▼
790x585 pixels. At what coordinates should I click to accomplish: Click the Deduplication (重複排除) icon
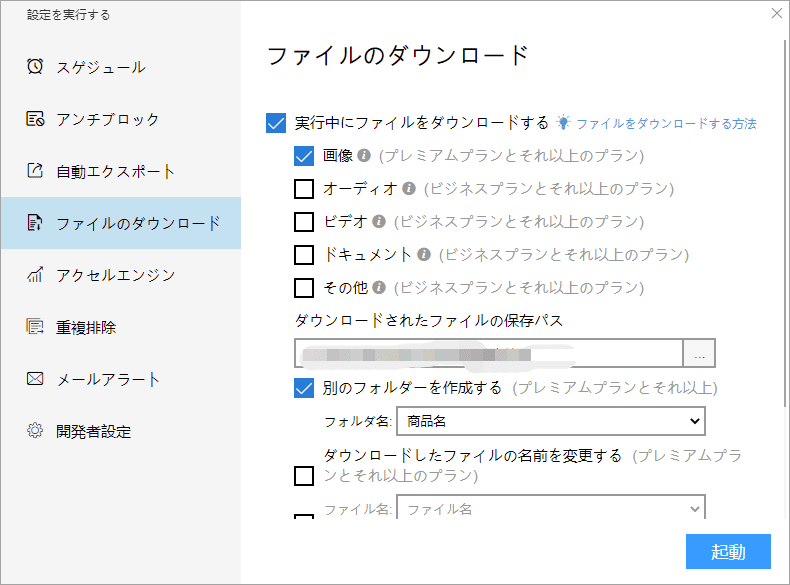(35, 327)
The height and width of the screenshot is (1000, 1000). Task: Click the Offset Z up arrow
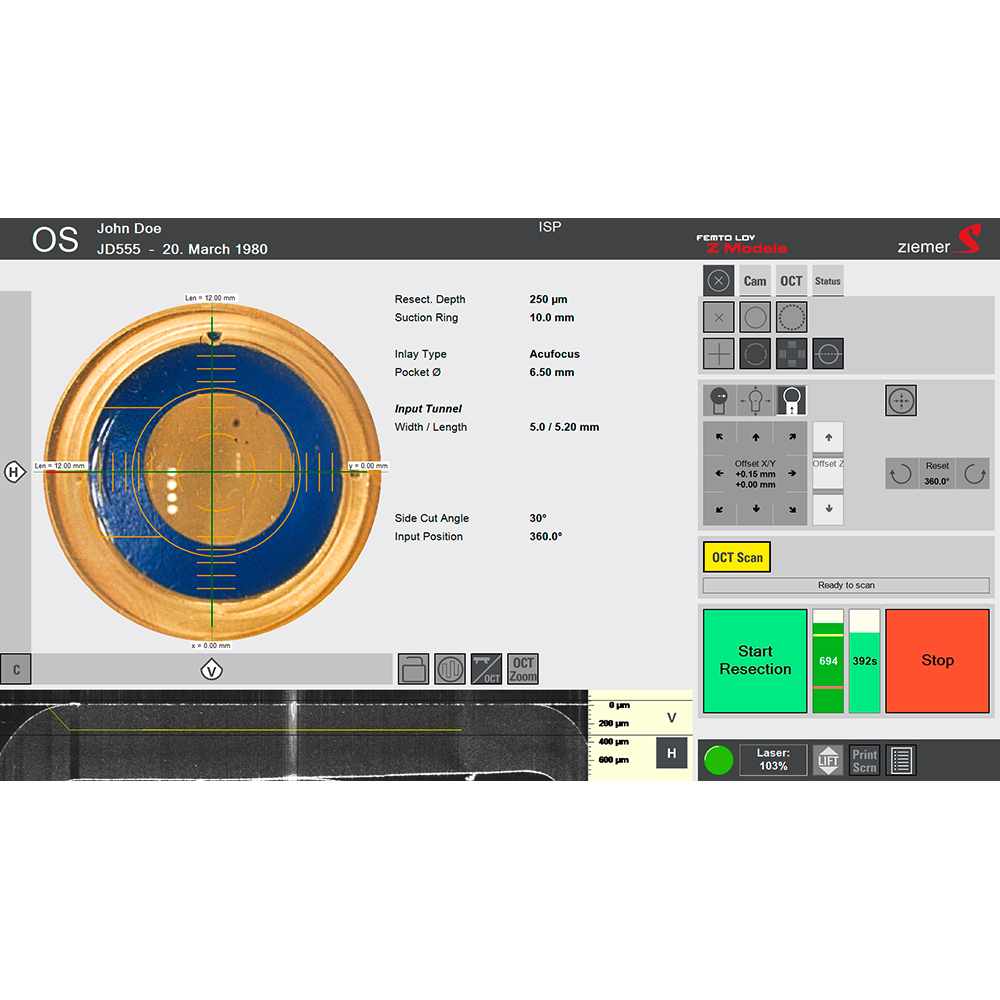[x=828, y=437]
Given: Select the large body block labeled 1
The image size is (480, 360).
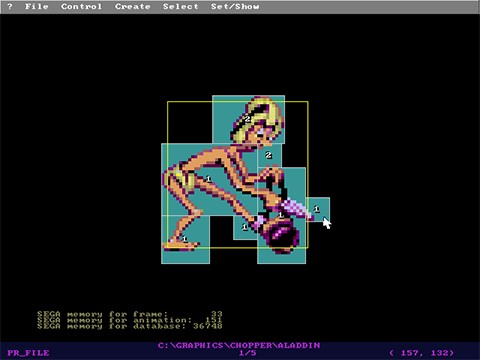Looking at the screenshot, I should point(209,179).
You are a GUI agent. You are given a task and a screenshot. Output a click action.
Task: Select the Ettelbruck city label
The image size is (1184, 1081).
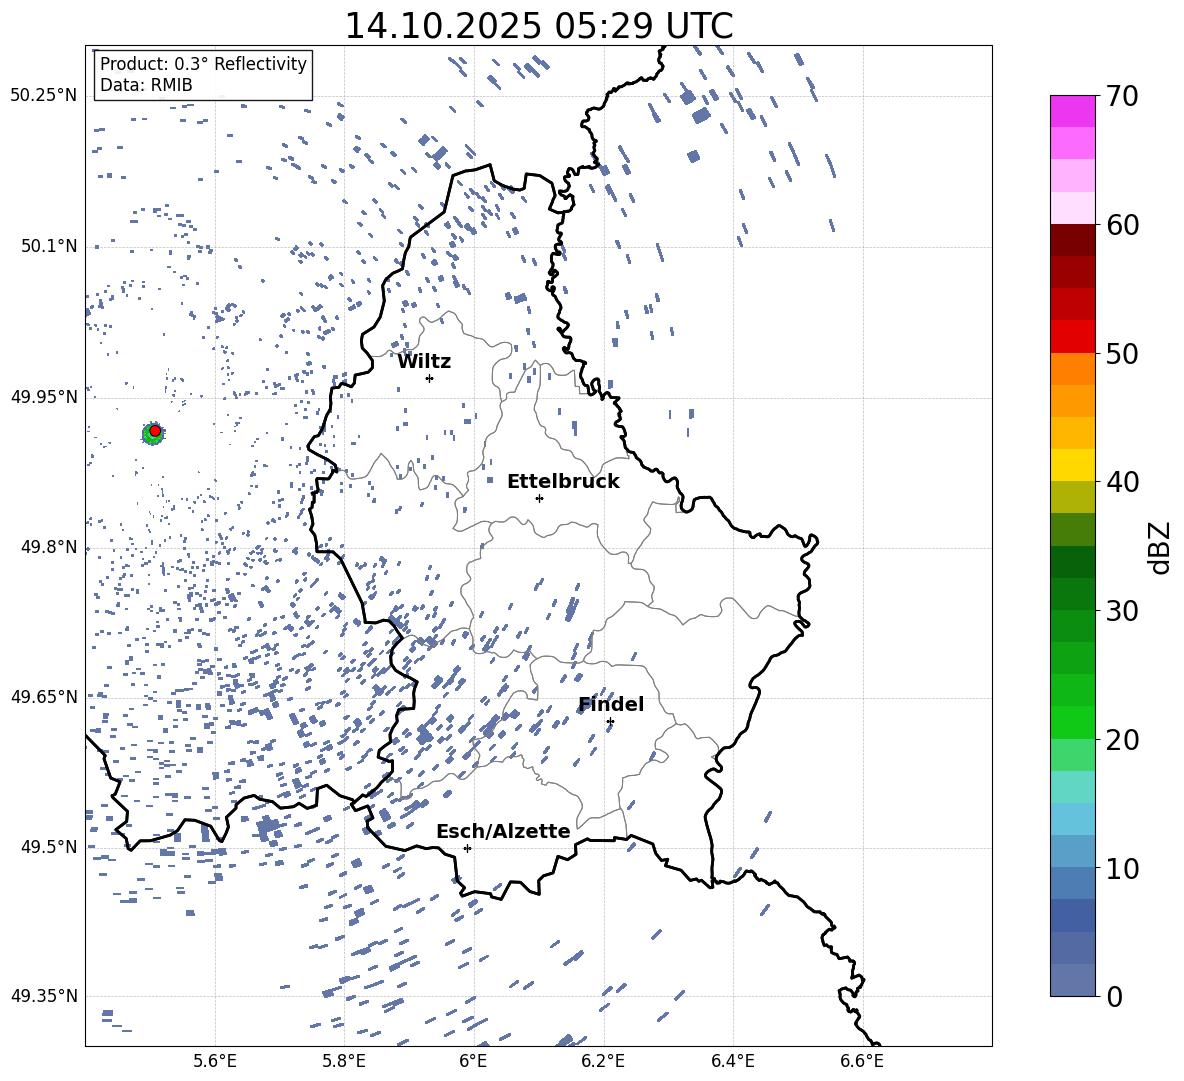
▲
### EXERCISE PROMPT
Can you rewrite the entries above as a JSON list of strings, with one string for each line and no blank lines? Leave the pictures out of your answer.

### WRITTEN REPLY
[
  "790x585 pixels. At what coordinates should I click to accomplish: Click the Deduplication (重複排除) icon",
  "(35, 327)",
  "The height and width of the screenshot is (1000, 1000). Task: Click the Offset Z up arrow",
  "[x=828, y=437]",
  "Given: Select the large body block labeled 1",
  "The image size is (480, 360).",
  "Looking at the screenshot, I should point(209,179).",
  "You are a GUI agent. You are given a task and a screenshot. Output a click action.",
  "Task: Select the Ettelbruck city label",
  "The image size is (1184, 1081)."
]